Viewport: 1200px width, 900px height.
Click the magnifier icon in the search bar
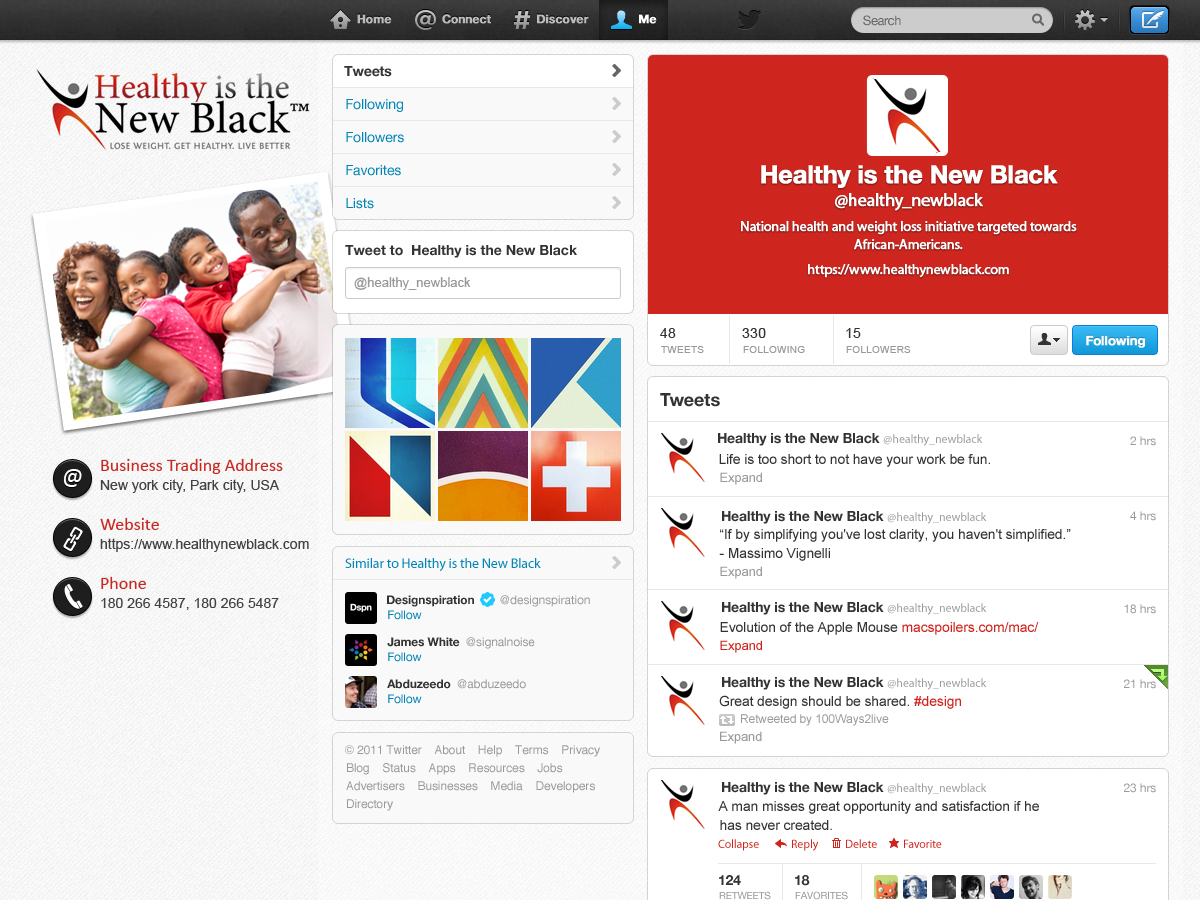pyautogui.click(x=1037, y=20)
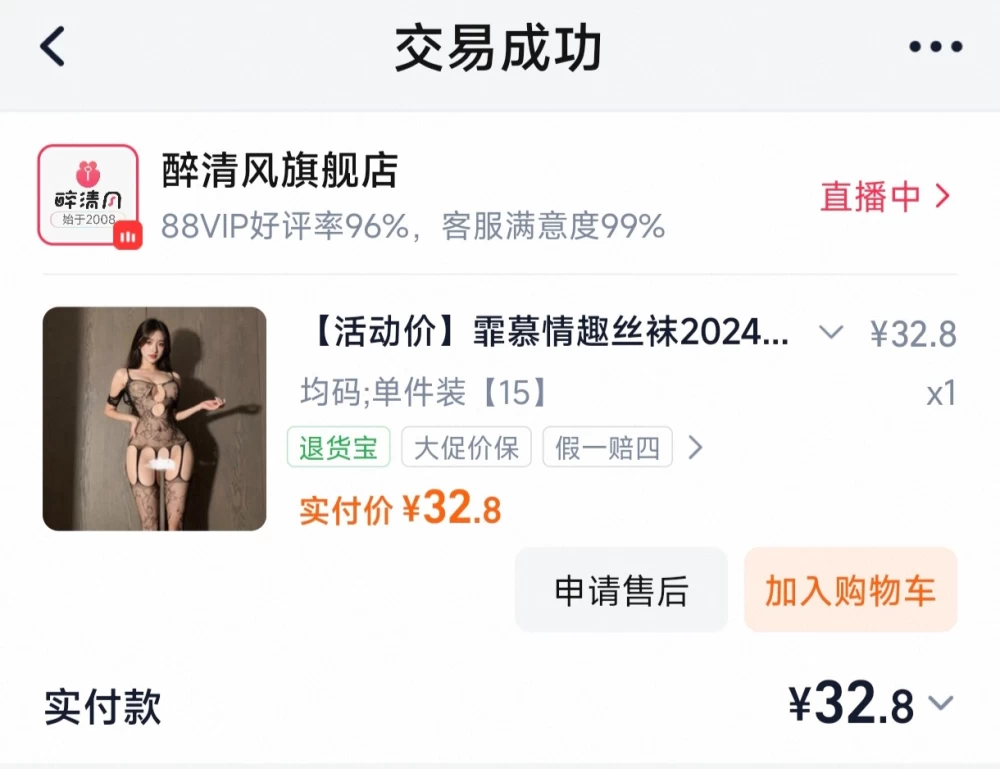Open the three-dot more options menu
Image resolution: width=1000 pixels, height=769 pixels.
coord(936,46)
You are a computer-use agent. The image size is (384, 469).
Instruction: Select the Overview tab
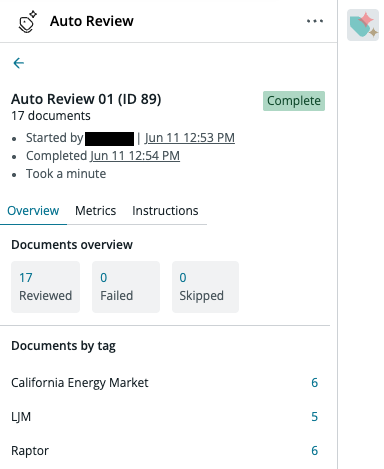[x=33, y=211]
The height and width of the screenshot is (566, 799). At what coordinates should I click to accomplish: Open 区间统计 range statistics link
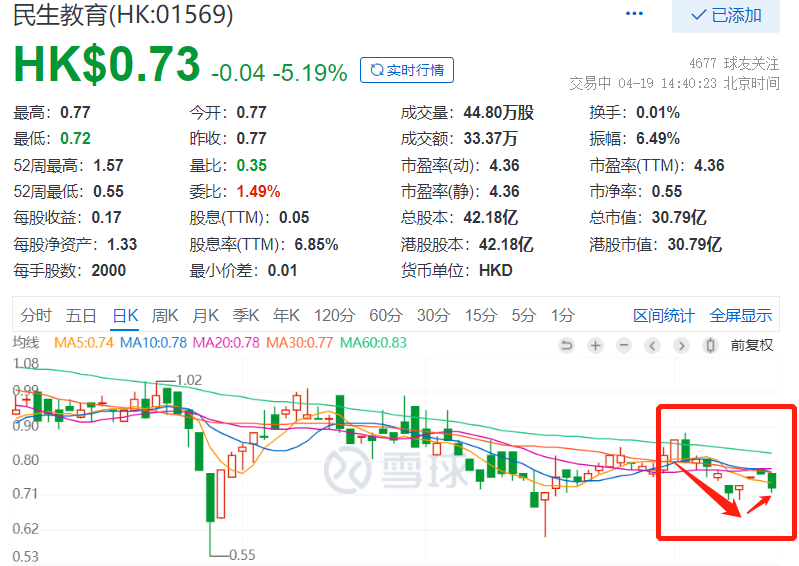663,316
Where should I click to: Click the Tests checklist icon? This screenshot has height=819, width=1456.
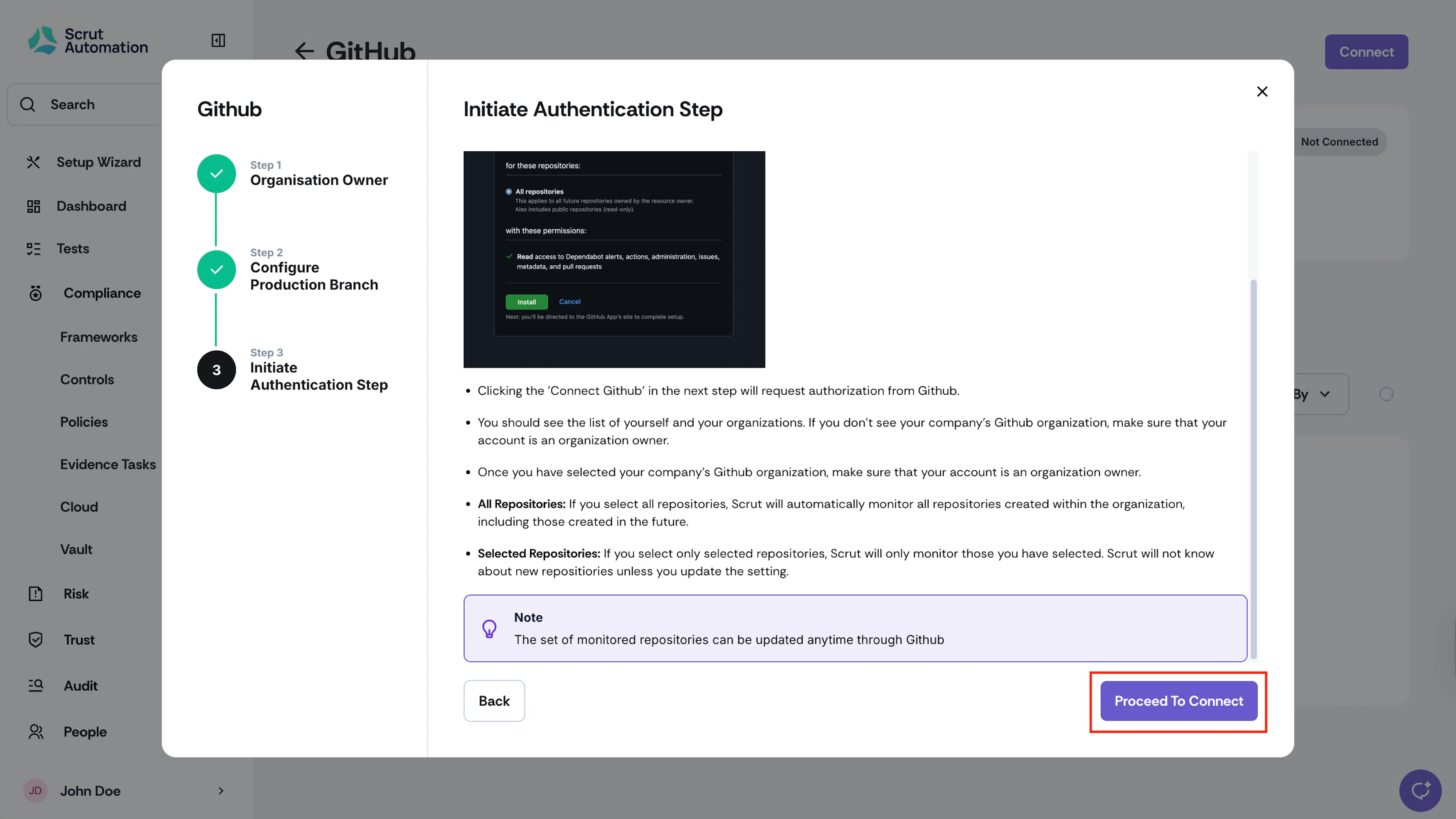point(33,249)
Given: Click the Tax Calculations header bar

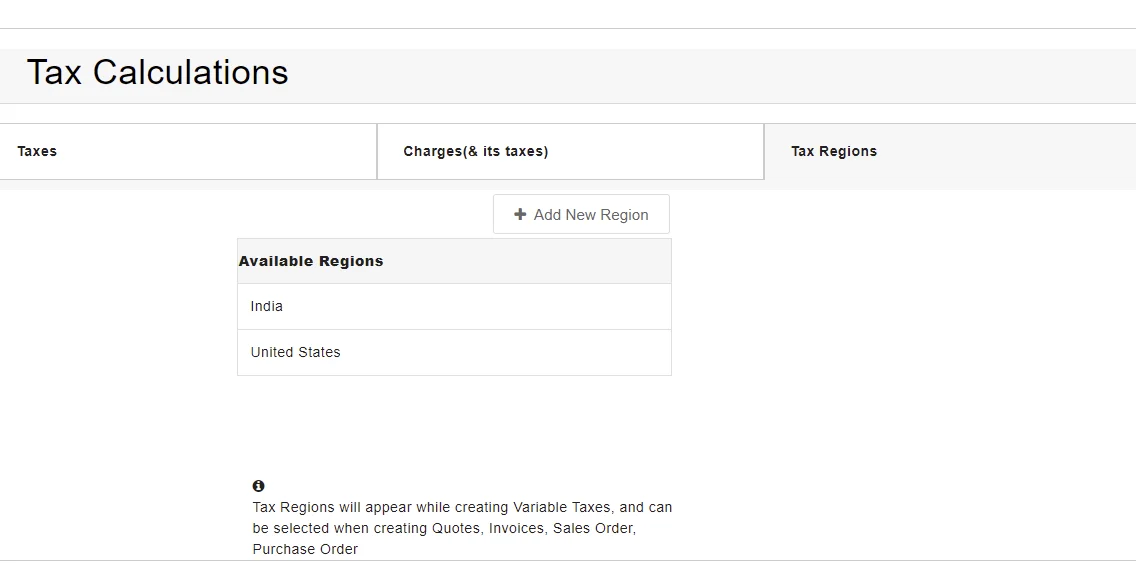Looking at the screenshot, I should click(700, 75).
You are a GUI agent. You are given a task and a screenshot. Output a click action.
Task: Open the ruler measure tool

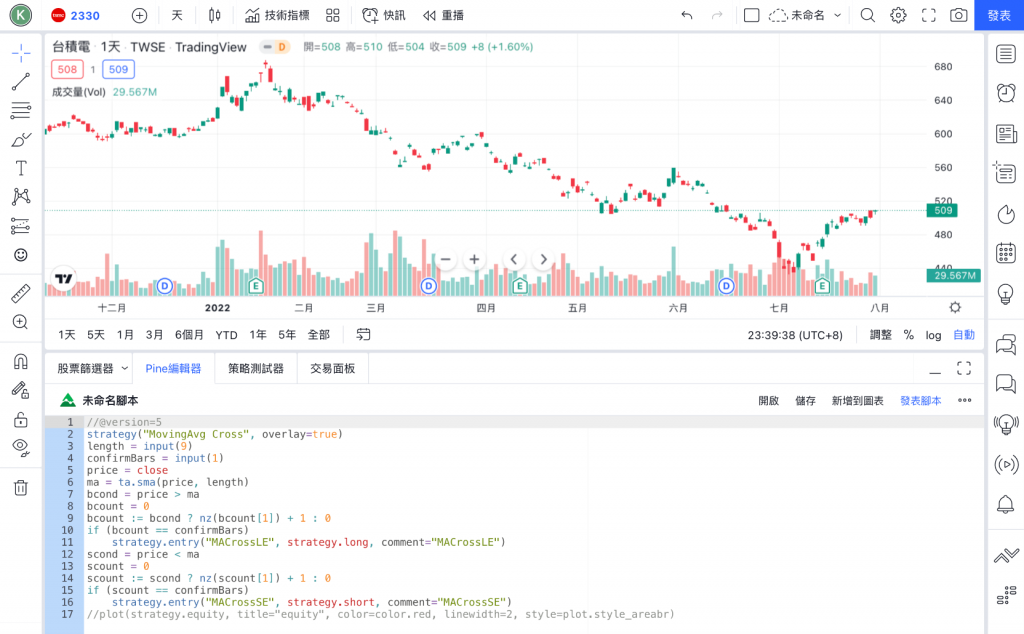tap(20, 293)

PROBLEM DETAILS
Say how many lines above contain the string "agent", writing only the number.

ANSWER FOR THE TASK
2